La mobilité : les problèmes en France aujourd’hui
La mobilité pose trois types de problèmes.
Les premiers sont des problèmes publics bien identifiés : bruit, pollution, congestion, insécurité routière, consommation d’énergie et contribution au réchauffement climatique. Ils ont été à l’origine de la révision des politiques de mobilité des années quatre-vingt-dix. Pour certains d’entre eux, des progrès considérables ont été accomplis. C’est le cas pour la pollution, avec une chute très importante des émissions liées aux trafics routiers, et de l’insécurité routière, avec une division par quatre du nombre de morts de la route depuis le début des années soixante-dix, pour un trafic plus que doublé. Pour d’autres, les progrès existent, mais sont plus lents. C’est le cas des consommations d’énergie. Pour d’autres encore, on peut douter qu’il y ait des améliorations. C’est le cas pour les congestions, notamment en Île-de-France, où les congestions routières ne donnent pas de signe de baisse tandis que la suroccupation des Rer en heures de pointe défraye la chronique.
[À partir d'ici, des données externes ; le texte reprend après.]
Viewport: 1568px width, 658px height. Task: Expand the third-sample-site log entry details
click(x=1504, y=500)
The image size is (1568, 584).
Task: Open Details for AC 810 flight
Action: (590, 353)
Le second est un problème collectif encore assez mal reconnu. Il s’agit du besoin de financement public des services de transport collectif (urbain, départemental, et régional) par leurs autorités organisatrices (Orfeuil, 2011). Les usagers ne paient que 20 % du coût global de ces services, le besoin de financement public de ces services dépasse aujourd’hui 20 milliards d’euros et reste installé sur un rythme de croissance très supérieur à celui de la richesse nationale, une situation insoutenable à moyen terme, surtout dans le contexte actuel des finances publiques.
Les derniers sont des problèmes individuels, qui ne sont vécus que par une minorité de la population. Il s’agit des difficultés que peuvent rencontrer des personnes à se déplacer vers des lieux où pourtant ils doivent ou devraient aller (lieux de travail, d’approvisionnement, d’études, de soins…). Les capacités de mobilité peuvent être entravées par des problèmes physiques (personnes à mobilité réduites), psychologiques (manque de hardiesse, peur de se perdre…), cognitifs (connaissance des lieux ressources, difficultés à lire un plan, à utiliser des automates, à passer le permis de conduire…) ou encore économiques (coût trop élevé du trajet par rapport aux ressources disponibles). Bien qu’un recensement de l’ensemble de ces difficultés (Orfeuil, 2015) dans l’ensemble de la population fasse apparaître que la prévalence d’au moins une difficulté excède un tiers de la population, on se limitera ici à deux exemples significatifs qui peuvent être renseignés par les enquêtes classiques de mobilité.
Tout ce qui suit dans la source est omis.